A state has the option of adopting the Alternative Monitoring Guidelines (AMG) (formerly Permanent Monitoring Relief), instead of using the Standard Monitoring Framework for chemical contaminants. The AMG are a set of alternative monitoring frequencies that are not in the Code of Federal Regulations (CFR).

The AMG were issued in Section 1418 of the Safe Drinking Water Act (SDWA) and were amended in August 1996. States have the discretion to decide whether or not to adopt these guidelines. States that adopt alternative monitoring must meet the requirements of Section 1453 of the Safe Drinking Water Act (SDWA) to:

  • Develop and obtain EPA approval of their source water assessment programs, and
  • Complete a source water assessment for the PWSs that will use alternative monitoring. 

Guidance for states to use in meeting the source water assessment requirements has also been issued pursuant to Section 1453 of the SDWA.

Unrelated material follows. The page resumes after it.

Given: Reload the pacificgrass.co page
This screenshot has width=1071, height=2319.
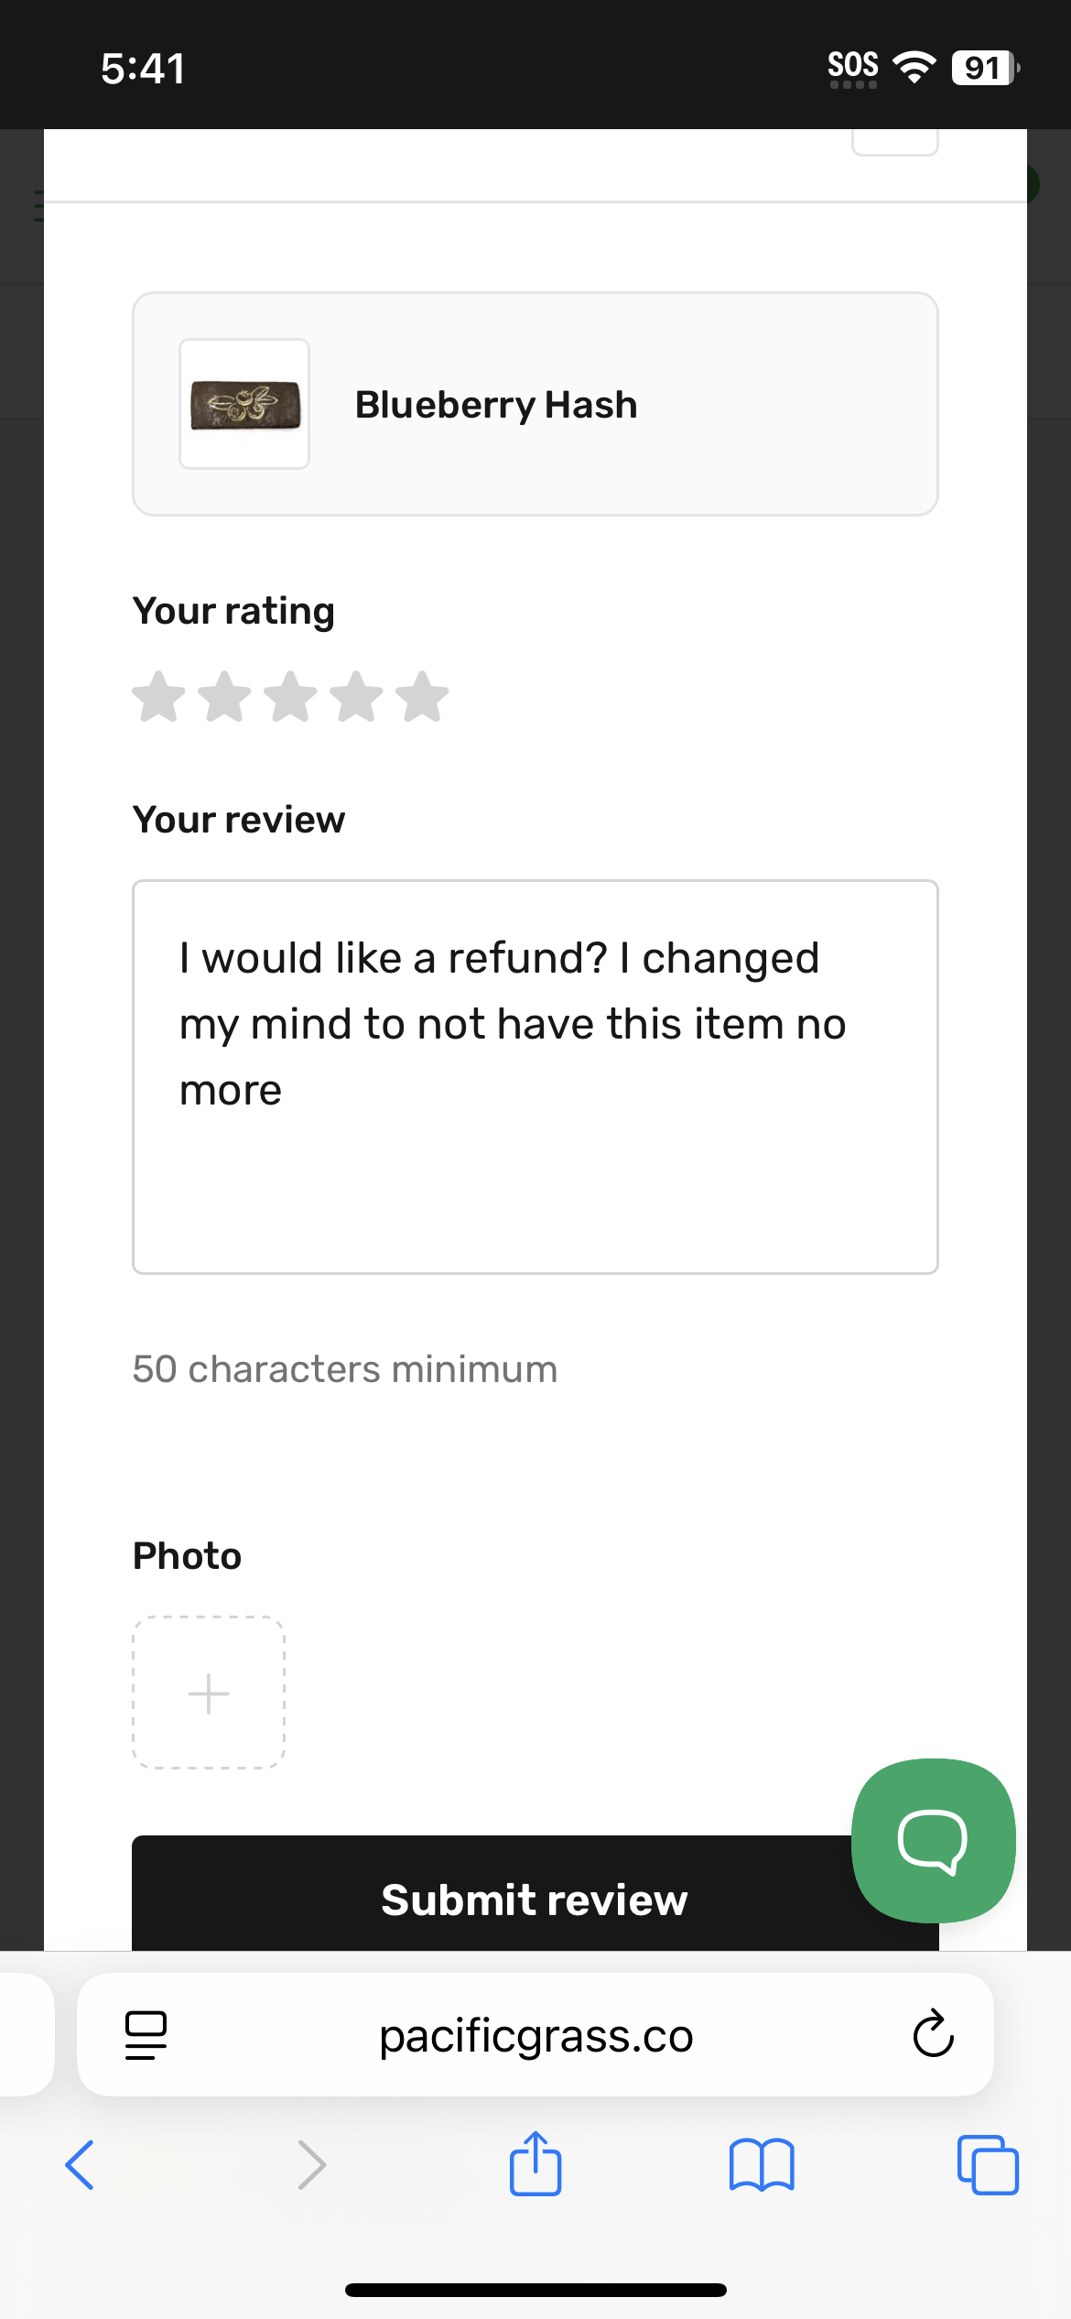Looking at the screenshot, I should coord(933,2034).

These alternative monitoring provisions were developed to revise the chemical monitoring regulations, known as Chemical Monitoring Reform. If a state chooses to follow the Alternative Monitoring Guidelines rather than the Standard Monitoring Framework they must submit a primacy package outlining how they will uphold the AMG.

Before developing these provisions, EPA held three stakeholder meetings in Denver, Chicago, and Washington D.C., and then formed an EPA/State work group to evaluate the issues raised by the stakeholders. 

EPA issued these guidelines in draft form on July 3, 1997 for public comment. The public meetings were to explain the provisions and solicit comments. This document reflects the results of that process with respect to the alternative monitoring guidelines.